Frankie Phillips: Campbell Jenner
Frankie Phillips: Campbell Jenner
March 22 – May 5, 2019
565 Prospect Pl
#5A Brooklyn, NY 11238
Y2K group at 5A is pleased to present Frankie Phillips’ second solo exhibition with Y2K.
In addition to canvas and oil paint, Frankie Phillips uses less traditional materials to make the work in Campbell Jenner including: t-shirts, underwear, socks, sand, and glitter. The majority of the works in this exhibition embrace purchased garments that have been produced with recognizable imagery from the work of two iconically detectable American artists. Other works include a reference to a work by the artist Alice Neel, and a t-shirt printed with the upper body of a very present day celebrity.
Phillips infuses printed imagery into the surface of each painting and often utilizes the garments as direct reference material for the painted elements in the resulting works. Faces, motifs, and colors are extracted from their points of reference and gracefully regurgitated back to the surface. These efforts are enhanced with happenstance–painterly marks and moments that celebrate process. In addition to the use of paint: socks, t-shirts, and underwear are carefully sewn together and onto the canvas bringing to mind the malleability and resilience of the human skin and body.
By contextualizing these low brow garments into paintings, Phillips both honors their origins and comically celebrates how their beauty and icon can be worn over the buttocks and feet of any given consumer. The series honors both Andy Warhol and Keith Haring’s legacy as Phillips usurps the commercialized cycle of packaging historical artists and their work printed on clothing back into a conversation about art.
Campbell Jenner also features silver glitter window blinds, some party lighting, and an elevated bathroom experience all referencing the energy and atmosphere of Warhol’s Factory: where people, art, and art making mingled in an intense tinseled zone that provided a backdrop for glamour of the highest order.

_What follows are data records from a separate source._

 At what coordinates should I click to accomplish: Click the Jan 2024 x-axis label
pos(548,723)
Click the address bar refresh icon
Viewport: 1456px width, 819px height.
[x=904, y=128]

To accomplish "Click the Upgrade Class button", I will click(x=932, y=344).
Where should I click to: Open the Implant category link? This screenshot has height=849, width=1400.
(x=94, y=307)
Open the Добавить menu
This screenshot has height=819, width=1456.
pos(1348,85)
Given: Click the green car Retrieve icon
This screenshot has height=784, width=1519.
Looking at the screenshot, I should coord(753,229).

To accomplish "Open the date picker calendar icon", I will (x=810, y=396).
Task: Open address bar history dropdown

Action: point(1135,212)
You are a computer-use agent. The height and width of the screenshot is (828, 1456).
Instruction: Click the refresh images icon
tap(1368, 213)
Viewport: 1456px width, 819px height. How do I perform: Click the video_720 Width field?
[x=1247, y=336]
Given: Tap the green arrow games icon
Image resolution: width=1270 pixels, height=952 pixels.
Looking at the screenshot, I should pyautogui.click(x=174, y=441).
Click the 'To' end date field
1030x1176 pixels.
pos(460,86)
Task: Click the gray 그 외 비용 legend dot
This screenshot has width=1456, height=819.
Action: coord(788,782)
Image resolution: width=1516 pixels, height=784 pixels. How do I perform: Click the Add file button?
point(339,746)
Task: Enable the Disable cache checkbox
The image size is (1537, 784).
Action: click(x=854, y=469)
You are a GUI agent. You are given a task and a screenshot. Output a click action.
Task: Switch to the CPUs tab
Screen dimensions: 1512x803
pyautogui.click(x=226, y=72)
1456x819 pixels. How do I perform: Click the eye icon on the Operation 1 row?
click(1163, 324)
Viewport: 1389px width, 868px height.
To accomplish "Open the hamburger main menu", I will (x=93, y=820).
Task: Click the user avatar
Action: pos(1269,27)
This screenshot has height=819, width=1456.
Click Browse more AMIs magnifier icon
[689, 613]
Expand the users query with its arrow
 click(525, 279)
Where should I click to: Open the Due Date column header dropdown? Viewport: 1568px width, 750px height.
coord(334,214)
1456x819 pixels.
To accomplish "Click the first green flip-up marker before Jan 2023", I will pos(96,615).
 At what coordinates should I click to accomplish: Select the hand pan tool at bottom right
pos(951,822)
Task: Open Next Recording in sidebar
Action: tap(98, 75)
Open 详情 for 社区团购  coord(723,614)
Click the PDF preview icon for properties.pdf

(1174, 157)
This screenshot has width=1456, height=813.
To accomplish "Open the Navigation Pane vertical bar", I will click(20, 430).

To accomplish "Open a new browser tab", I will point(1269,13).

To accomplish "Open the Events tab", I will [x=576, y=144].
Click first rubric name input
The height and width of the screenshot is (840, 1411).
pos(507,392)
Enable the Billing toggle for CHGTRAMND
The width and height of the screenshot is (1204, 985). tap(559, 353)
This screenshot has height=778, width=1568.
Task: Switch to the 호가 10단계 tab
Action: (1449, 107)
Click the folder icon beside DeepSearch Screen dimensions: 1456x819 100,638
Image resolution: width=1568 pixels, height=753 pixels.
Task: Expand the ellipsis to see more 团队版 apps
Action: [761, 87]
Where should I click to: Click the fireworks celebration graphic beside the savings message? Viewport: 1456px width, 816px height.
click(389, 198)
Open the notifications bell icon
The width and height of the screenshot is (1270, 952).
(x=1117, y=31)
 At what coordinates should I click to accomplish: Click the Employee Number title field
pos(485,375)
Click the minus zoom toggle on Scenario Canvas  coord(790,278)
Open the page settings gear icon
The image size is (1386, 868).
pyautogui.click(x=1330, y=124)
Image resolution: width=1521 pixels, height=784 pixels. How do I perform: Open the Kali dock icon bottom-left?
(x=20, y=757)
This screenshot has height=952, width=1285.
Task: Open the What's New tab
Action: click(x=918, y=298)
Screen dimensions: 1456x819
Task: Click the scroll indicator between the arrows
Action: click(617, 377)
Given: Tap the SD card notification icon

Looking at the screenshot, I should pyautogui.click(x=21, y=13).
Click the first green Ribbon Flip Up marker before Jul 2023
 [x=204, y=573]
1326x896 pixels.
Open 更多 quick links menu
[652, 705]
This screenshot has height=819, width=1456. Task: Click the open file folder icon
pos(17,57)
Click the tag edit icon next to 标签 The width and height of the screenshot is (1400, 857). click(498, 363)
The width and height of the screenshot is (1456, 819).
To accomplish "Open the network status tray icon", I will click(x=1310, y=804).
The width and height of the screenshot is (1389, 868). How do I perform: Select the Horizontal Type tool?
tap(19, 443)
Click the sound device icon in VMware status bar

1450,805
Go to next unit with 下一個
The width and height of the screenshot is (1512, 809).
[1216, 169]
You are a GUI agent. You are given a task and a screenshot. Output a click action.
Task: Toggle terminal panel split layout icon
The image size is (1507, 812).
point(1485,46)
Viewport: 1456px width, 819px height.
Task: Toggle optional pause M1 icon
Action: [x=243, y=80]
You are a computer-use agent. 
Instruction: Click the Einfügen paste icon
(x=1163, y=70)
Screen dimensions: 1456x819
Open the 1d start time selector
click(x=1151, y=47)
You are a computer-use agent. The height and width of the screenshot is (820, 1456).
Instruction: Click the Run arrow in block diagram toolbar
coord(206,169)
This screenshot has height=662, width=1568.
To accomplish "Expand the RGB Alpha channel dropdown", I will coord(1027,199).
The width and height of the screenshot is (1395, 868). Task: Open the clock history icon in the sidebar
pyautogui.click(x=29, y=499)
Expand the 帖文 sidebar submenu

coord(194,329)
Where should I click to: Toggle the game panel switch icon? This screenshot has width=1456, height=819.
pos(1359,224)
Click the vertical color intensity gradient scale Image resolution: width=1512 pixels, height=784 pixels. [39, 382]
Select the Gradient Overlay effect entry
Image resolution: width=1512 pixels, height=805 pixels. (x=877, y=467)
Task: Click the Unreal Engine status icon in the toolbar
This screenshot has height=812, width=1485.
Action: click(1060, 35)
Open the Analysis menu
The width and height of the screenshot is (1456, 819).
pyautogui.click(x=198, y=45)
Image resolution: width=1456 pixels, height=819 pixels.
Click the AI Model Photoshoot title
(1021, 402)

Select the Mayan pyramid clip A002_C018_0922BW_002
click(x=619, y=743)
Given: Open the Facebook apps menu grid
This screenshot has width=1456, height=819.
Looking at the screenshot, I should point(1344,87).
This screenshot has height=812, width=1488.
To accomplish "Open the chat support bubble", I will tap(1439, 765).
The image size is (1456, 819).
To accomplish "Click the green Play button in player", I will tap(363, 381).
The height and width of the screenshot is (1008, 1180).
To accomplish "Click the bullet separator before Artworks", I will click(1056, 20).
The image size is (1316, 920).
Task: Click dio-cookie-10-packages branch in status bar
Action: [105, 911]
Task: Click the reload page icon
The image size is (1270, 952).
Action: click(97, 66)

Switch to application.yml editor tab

The title Campbell Jenner embodies the fusion of art historical content with a particular contemporary celebritydom. The exhibition’s title represents a playful union between Andy Warhol’s Campbell’s Soup Can artworks and what people sometimes describe as “America’s Most Famous Family.” Like Warhol, his Super Stars, and more, this contemporary clan strongly embodies the self-made celebrity and prioritizes the projection of glamour and business of money making. Phillips believes the iconic status and infamous nature of this widely publicized tribe are a not only a valid choice of subject manner but a well-aligned layer in a Warholian discussion.
The inclusion of these celebrity figures, the use of particular materials, surrounded and supported by visual references to Warhol and Haring, bring questions to mind regarding: consumerism, queer culture, celebritydom and our collective cultural memories.
Frankie Phillips (b. 1988, Pennsylvania USA) lives and works in Ridgewood in Queens, NY. He received a BFA from Rhode Island School of Design in 2010. Phillips will be in an upcoming group exhibition called mushrooms organized by Y2K group opening April 4th off-site at 7 Franklin Place, New York, NY.
Recent group exhibitions include: Orgy Park (Brooklyn, NY); Honey Ramka (Brooklyn, NY); Mana Contemporary (Jersey City, NJ) and pop-up solo and group exhibitions with Y2K group in Brooklyn and Maspeth, NY.